When to use: When you want data-driven evidence of which features matter most. Particularly effective for non-linear relationships that correlation analysis might miss. Works well with Random Forest, XGBoost, or LightGBM.

How it works: Train a tree-based model on your data. The model calculates importance scores based on how much each feature reduces prediction error when used for splitting. Features appearing higher in trees and reducing error more get higher importance scores. Keep only the top-scoring features.
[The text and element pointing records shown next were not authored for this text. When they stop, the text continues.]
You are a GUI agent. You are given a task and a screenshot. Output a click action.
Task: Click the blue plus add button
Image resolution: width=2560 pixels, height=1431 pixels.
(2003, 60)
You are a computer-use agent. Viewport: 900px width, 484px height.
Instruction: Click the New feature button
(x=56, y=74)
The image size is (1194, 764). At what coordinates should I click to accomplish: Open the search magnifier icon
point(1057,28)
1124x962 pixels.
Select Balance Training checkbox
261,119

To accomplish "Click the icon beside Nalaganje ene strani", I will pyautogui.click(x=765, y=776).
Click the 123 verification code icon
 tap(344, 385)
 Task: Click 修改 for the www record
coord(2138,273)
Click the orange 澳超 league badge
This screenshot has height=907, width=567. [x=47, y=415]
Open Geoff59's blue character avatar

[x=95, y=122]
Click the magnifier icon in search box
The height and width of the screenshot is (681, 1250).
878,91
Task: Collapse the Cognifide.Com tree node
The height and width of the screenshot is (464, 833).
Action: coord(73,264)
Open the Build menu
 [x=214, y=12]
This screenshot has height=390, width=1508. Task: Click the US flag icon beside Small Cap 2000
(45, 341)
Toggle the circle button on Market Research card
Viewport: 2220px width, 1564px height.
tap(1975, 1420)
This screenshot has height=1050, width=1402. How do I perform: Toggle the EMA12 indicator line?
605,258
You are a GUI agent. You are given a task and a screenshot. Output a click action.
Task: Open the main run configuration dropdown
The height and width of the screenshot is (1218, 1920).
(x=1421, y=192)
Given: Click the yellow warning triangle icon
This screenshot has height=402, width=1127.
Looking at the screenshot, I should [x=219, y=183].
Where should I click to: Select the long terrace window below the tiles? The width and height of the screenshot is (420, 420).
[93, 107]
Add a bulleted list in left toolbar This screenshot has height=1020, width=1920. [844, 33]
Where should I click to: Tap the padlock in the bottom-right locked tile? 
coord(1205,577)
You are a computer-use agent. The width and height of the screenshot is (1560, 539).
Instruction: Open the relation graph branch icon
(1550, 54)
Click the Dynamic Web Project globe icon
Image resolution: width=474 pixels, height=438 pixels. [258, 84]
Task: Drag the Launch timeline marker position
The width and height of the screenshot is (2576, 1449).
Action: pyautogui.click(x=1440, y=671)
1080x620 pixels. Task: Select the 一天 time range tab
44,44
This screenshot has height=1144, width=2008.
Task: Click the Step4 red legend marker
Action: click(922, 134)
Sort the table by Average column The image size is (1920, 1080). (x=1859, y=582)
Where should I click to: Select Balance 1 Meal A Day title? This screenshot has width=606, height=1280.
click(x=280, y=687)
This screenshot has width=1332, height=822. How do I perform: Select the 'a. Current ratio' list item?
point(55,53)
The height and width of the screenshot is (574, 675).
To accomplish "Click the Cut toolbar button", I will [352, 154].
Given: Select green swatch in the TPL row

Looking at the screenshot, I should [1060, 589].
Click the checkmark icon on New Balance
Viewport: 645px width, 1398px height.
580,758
4. Recursive Feature Elimination (RFE)

Purpose: Systematically identify the optimal subset of features through iterative elimination.

When to use: When you need a specific number of features (e.g., limited by memory or regulatory requirements) and want to find the best combination. More thorough than simple importance ranking because it tests feature subsets together.

How it works: Start with all features and train a model. Rank features by importance and remove the least important one. Retrain the model with remaining features. Repeat until you reach the desired number of features. This accounts for feature interactions that might not be apparent when evaluating features individually.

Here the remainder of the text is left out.